E as sessões espíritas? Eu seria o terror de qualquer Centro de Racionalismo Cristão, o terror de qualquer mesa. Iria lá mandar recados malcriados, aos meus parentes, do género de se deixarem de preguiça e me irem tratar da campa e sugerir que me construíssem um mausoléu. Mas aí, quando fossem mudar as minhas ossadas, descobririam que eu rendera e me tornara em dois crânios, dois pares de fémures e tíbias, uma data de costelas e costeletas, duas bacias… uma francamente mais larga que a outra e pronto, estararia descoberto o mistério, “Esta mulher nem morta quis ficar sozinha!”

5 comentários:

Anónimo disse...

Cred Leen. Historia morbida!

Eileen Almeida Barbosa disse...

Eu sempre a achei divertida. Não foi minha intenção publicar nada mórbido. ... De resto, é tudo imaginação...

cristal disse...

História divertida e com um humor maduro de admirar numa jovem, tão jovem... Alguém me trouxe de Cabo Verde o teu Eileenistico e adorei.
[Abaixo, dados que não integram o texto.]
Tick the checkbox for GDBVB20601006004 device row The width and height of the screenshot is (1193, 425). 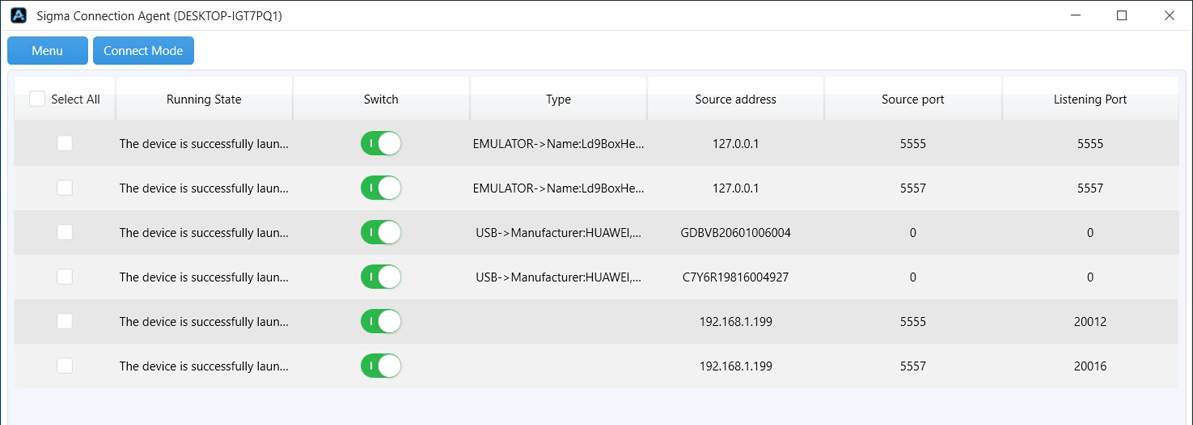point(65,232)
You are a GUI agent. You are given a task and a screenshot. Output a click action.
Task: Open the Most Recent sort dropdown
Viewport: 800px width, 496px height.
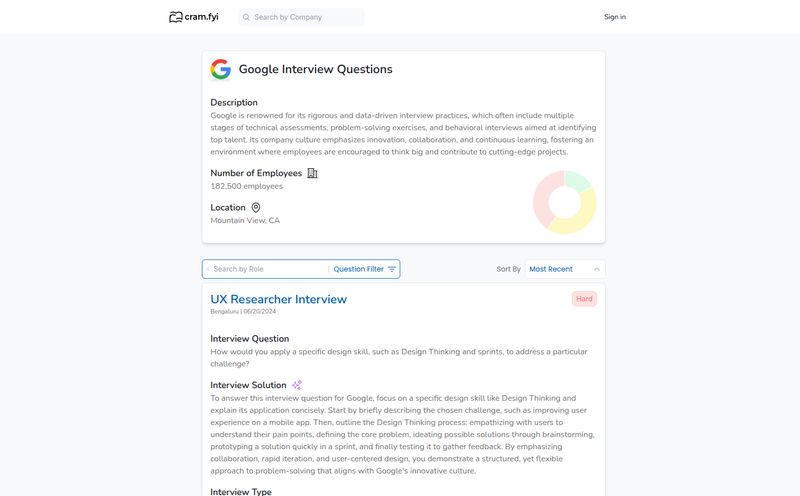551,269
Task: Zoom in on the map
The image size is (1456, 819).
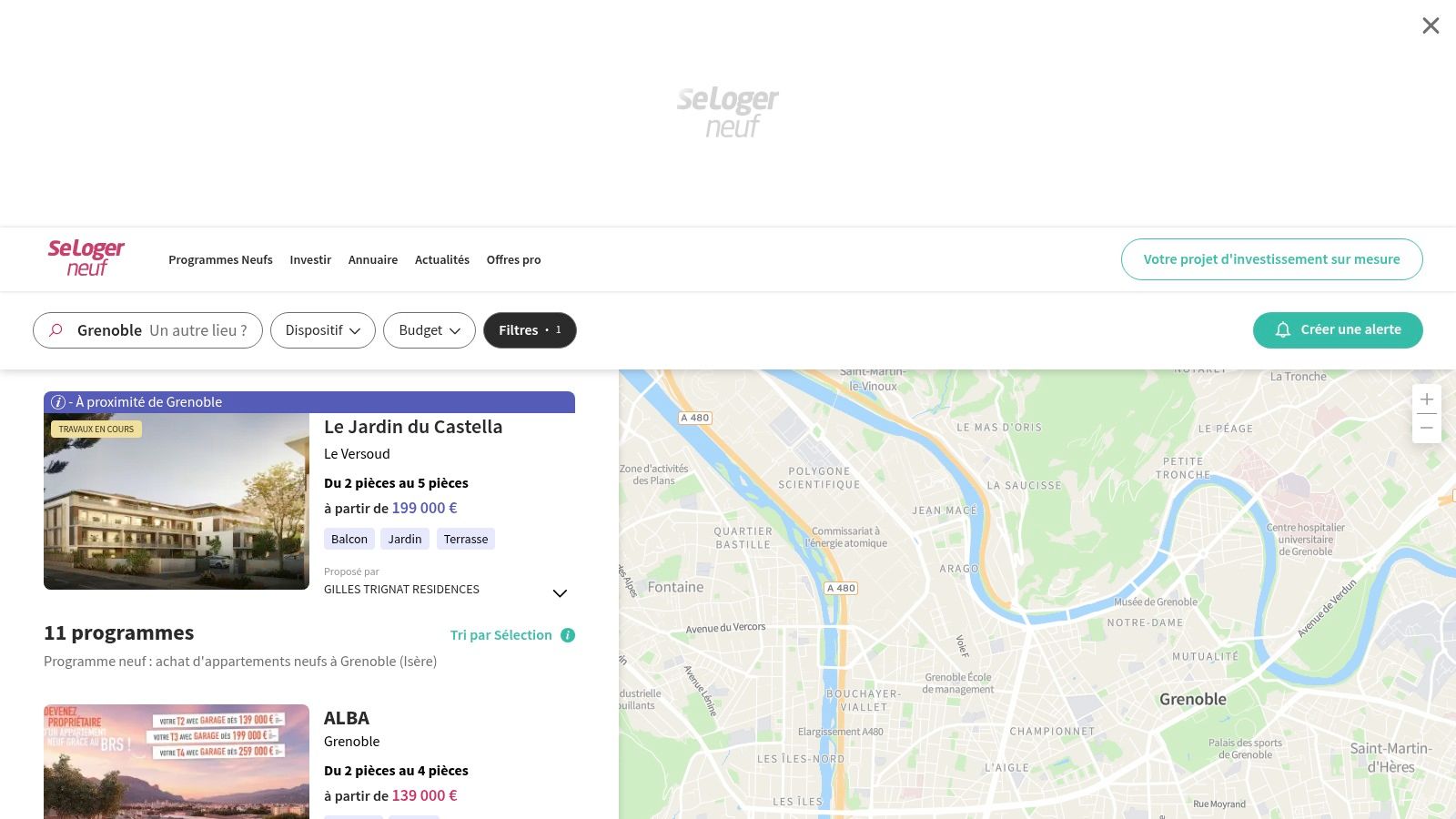Action: (x=1426, y=399)
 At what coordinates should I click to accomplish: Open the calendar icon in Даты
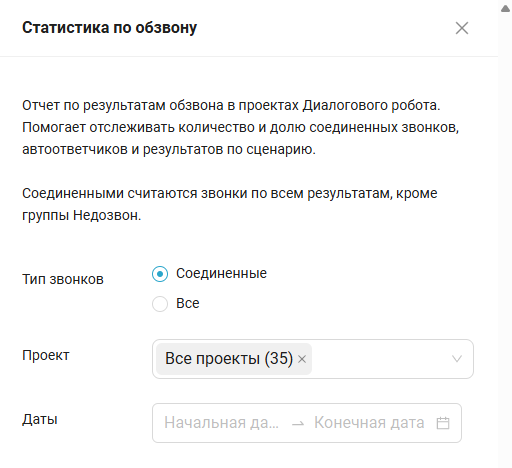443,423
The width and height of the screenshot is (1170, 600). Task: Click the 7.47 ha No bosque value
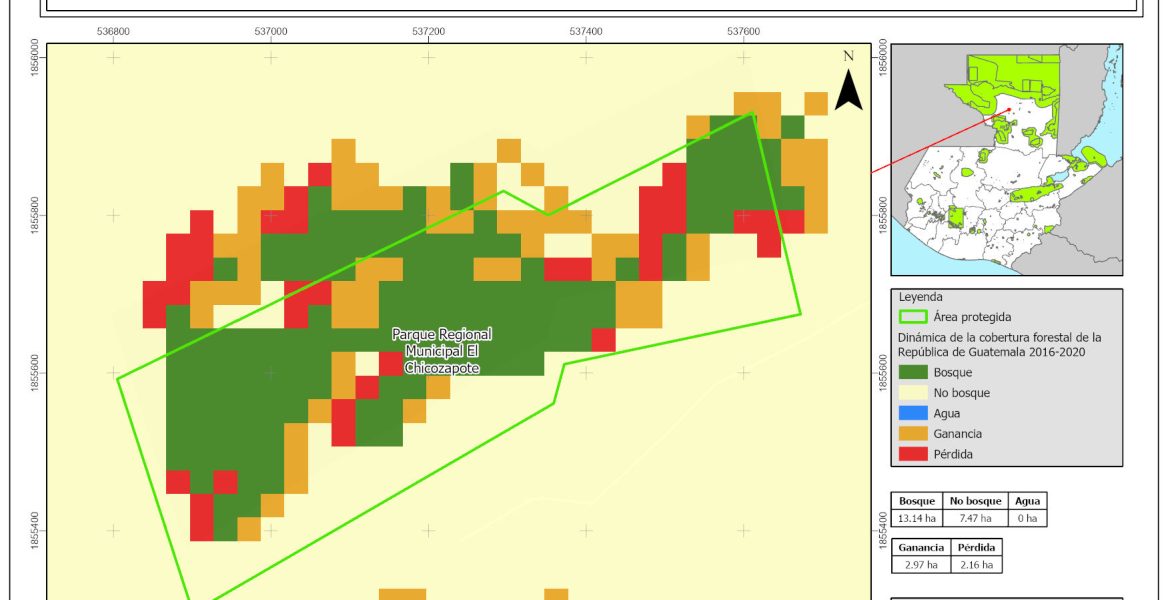click(973, 518)
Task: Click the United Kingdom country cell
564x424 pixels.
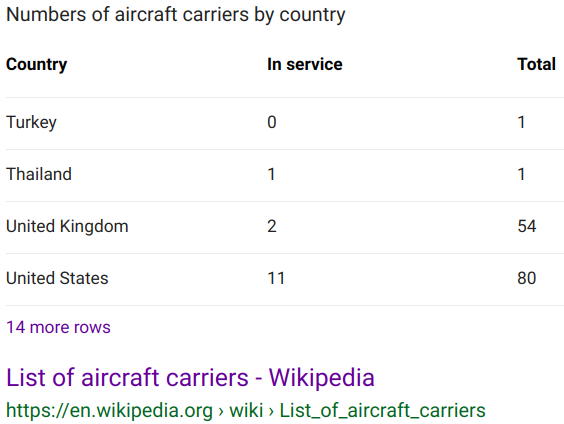Action: point(67,226)
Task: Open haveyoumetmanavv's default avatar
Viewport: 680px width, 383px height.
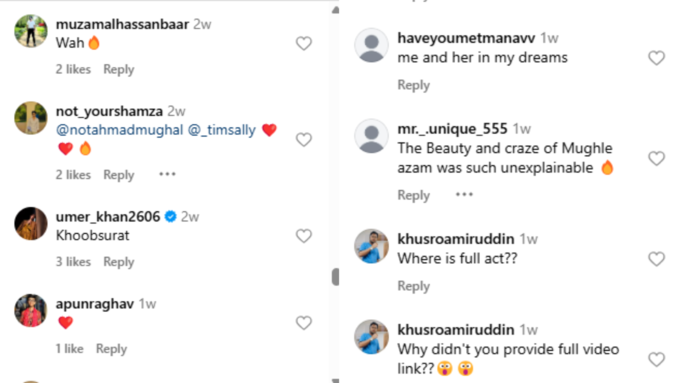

Como adorei conhecer este blog que vai ficar nas minhas visitas frequentes

Anónimo disse...

com apenas 15 aninhos? wow

Eileen Almeida Barbosa disse...

Muito obrigada, Cristal, dá-me sempre um prazer indescrítivel saber que alguém gostou do meu livro e do meu blog! Continue também com o seu e venha visitar sempre!